Once a week (or in a similar interval), I batch them into a single commit and send them to this list, as you probably all have noticed by now.
Besides things like being an anonymous proxy, a satellite dial-up network, or an anycasted network service (which all cannot be very reliably determined automatically), there is a significant amount of inaccurate countries - on purpose or by chance, such as bypassing location-based firewall rules.
Since it has never been clarified whether that country refers to the actual physical location of the machines behind that network or its jurisdiction, we just take the country information we are able to obtain, and do not make any legal/political/... decisions there on our own. We simply have no alternative.

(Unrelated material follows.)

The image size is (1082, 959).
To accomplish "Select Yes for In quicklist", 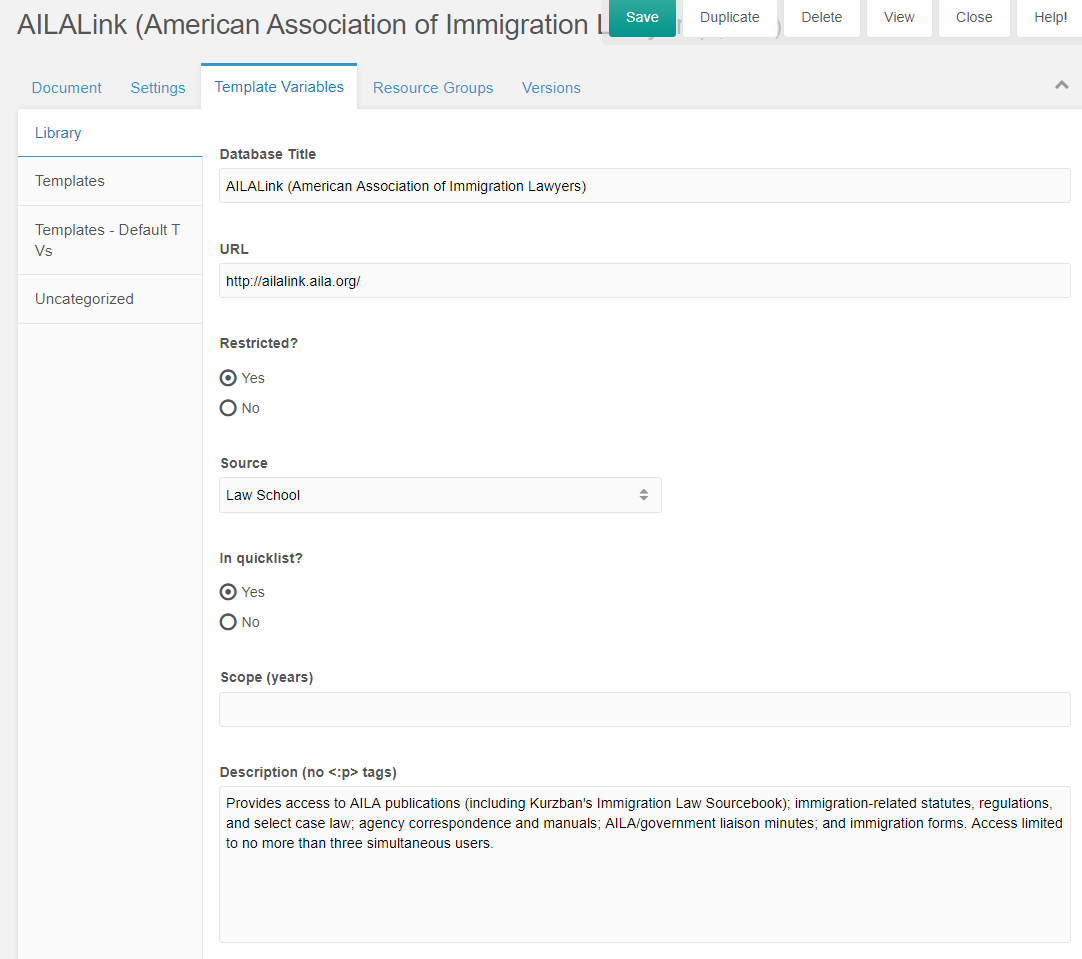I will point(229,592).
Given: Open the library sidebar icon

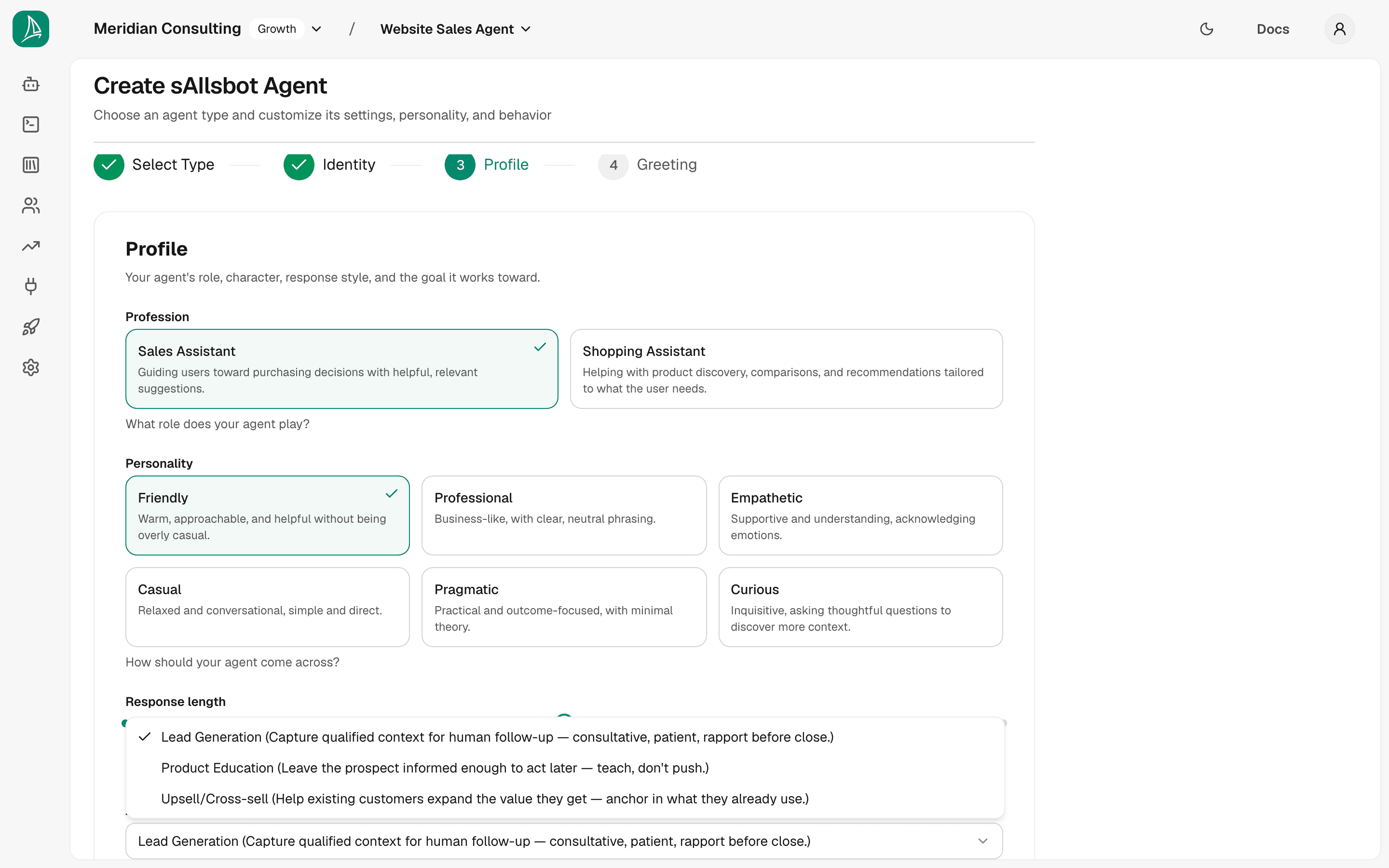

However, there are some examples of forging country information (let's put it that way) I would like to make stop:
(a) Country codes of unpopulated islands The Bouvet Island in the Atlantic Ocean is a notable example of a ISO-3166-x country code (BV) which should not show up in RIR data: Literally nobody is using IP networks on that island, since it has no inhabitants who might use it. Same goes for AQ (Antarctica): While there might be some scientists there, they would probably not delegate a /24 or a /48 to this country - in fact, I would be surprised to hear that anything else than a satellite uplink is possible there.
(b) Networks registered to offshore letterbox companies Especially folks with a higher need of privacy (not necessarily malicious, although there are some bulletproof ISPs or professional IP hijackers in this group) register IP networks to letterbox companies in offshore locations, such as the Seychelles (SC). What annoys me here is some of those operators put int obviously unhelpful country information into their networks, so we have things like a network used in Romania (RO), but, according to it's RIR data, is "located" in an offshore jurisdiction. We have agreed to correct such data manually, as they do not provide helpful information to our users. This usually involves running "mtr" against that network and try to find out which country we end up in - thanks to all backbone operators who care about informative PTRs for their core infrastructure. :-)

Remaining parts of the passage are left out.